Gene Therapy: The New Reality

After decades of research, gene therapy for hemophilia is here—but several questions about the treatment remain
Author: Linda Marsa

In December 2015, Ryan Hallock did something that changed his life: He became the first patient treated in a gene therapy trial at the University of Mississippi Medical Center, in Jackson. Hallock, 27, has severe hemophilia B and is a nurse. He joined the trial because the treatment promised to release him from the worries and inconveniences of controlling his bleeding. For years he spent upward of 30 minutes a day, two or three times a week, on factor infusions. He suffered from joint pain, and he felt his career options were limited.

“I couldn’t play sports,” he says. “I had to be careful all the time, and there was no way I could do 12-hour shifts as a nurse. Having hemophilia was so much a part of my identity.”

The actual gene therapy treatment was surprisingly routine, as simple as getting a blood transfusion. The tough parts were before and after. The initial steps involved clearing strict eligibility requirements to become part of the clinical trial, and lengthy discussions with his doctors to understand the science and what to expect. Afterward there was rigorous follow-up, to ensure he didn’t experience any unexpected complications. “The screening process went on for six to eight months before the infusion itself, which took about four hours,” Hallock says. “I even took a nap and felt perfectly fine afterward. I spent the next couple of days doing follow-up with the labs.”

In the nearly five years since his treatment, Hallock’s quality of life has vastly improved. He hasn’t needed infusions, and his factor levels have consistently been in the 30% range. “I still see a hematologist, and I still have factor in the house and carry it with me when I travel, just in case,” he says. “But I’m not hurting anymore, I no longer worry about having a breakthrough bleed at work, and I can enjoy outdoor activities like kayaking and biking with my friends. It’s not necessarily a cure, but it is a viable treatment option.”

A Long Road

For decades, gene therapy has been one of the most sought-after treatments for hemophilia. A one-shot procedure that could fix the inherited condition at its source, it involves replacing a defective gene with a functional one to produce enough clotting factor to short-circuit bleeds. Now that the treatment is poised to become reality—several companies expect to receive US Food and Drug Administration approval to market gene therapy in the near future—it’s important to evaluate its potential risks and benefits.
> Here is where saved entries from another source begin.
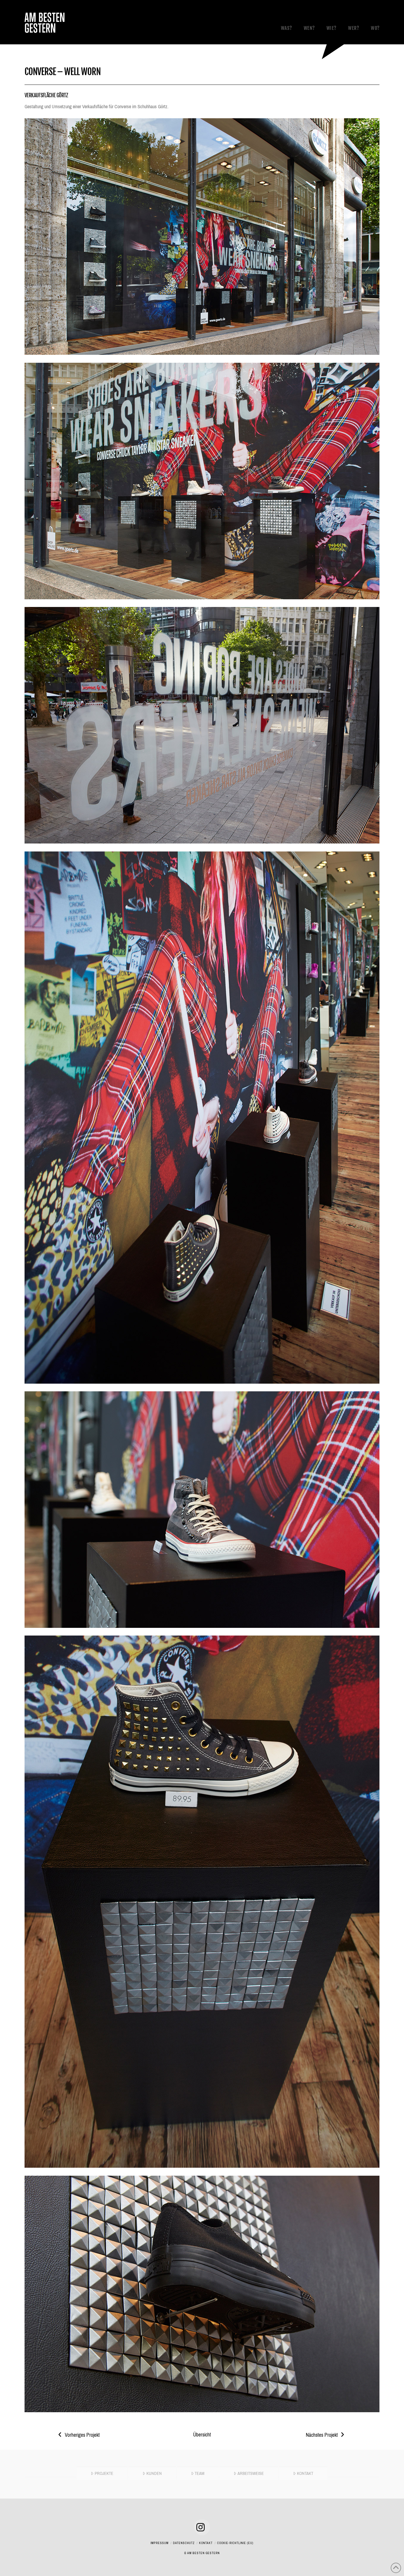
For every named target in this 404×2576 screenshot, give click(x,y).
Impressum (160, 2543)
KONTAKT (305, 2473)
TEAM (199, 2473)
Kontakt (206, 2543)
The pluses seem obvious: potentially liberating patients from spontaneous bleeding episodes, expensive and time-consuming treatments, and joint degeneration. Several clinical trials encompassing about 100 patients over nearly a decade have yielded strong evidence that the experimental treatment is safe and effective. “It can be a transformative treatment for patients and lift the burden of what it takes to manage their condition,” says Steven Pipe, MD, a principal investigator on hemophilia A and B gene therapy clinical trials, professor of pediatrics and pathology at the University of Michigan in Ann Arbor and chair of the National Hemophilia Foundation’s (NHF) Medical and Scientific Advisory Council.

Still, for each patient, there are many unknowns. While test results have been promising, there are no guarantees. “Gene therapy is a one-shot deal—you can’t stop gene therapy once you’ve done it, and it’s a very different treatment paradigm,” says Brendan Hayes, director of external affairs at NHF and head of NHF’s Gene Therapy Initiative. “It’s really important for people to understand the pros and cons of existing therapies in addition to future treatment options that are in the pipeline that may be worth waiting for.”

Gene Therapy Basics

Hemophilia A and B are caused by a single gene mutation. Gene therapy inserts a functional version of the defective gene—the factor VIII gene in hemophilia A, the factor IX gene in hemophilia B—into the liver, where the FVIII and FIX proteins are made, triggering clotting factor production. Copies of the healthy gene are placed into a vector, or tiny cargo ship, to transport the genetic payload to cells in the liver. A common vector used in gene therapy is AAV (adeno-associated virus), a non-disease-causing virus, modified as a delivery vehicle. The modified virus vector, which is injected intravenously, is used to ferry the fragments of DNA because the virus is taken up directly by certain cells. AAV is a popular choice because it especially targets the liver.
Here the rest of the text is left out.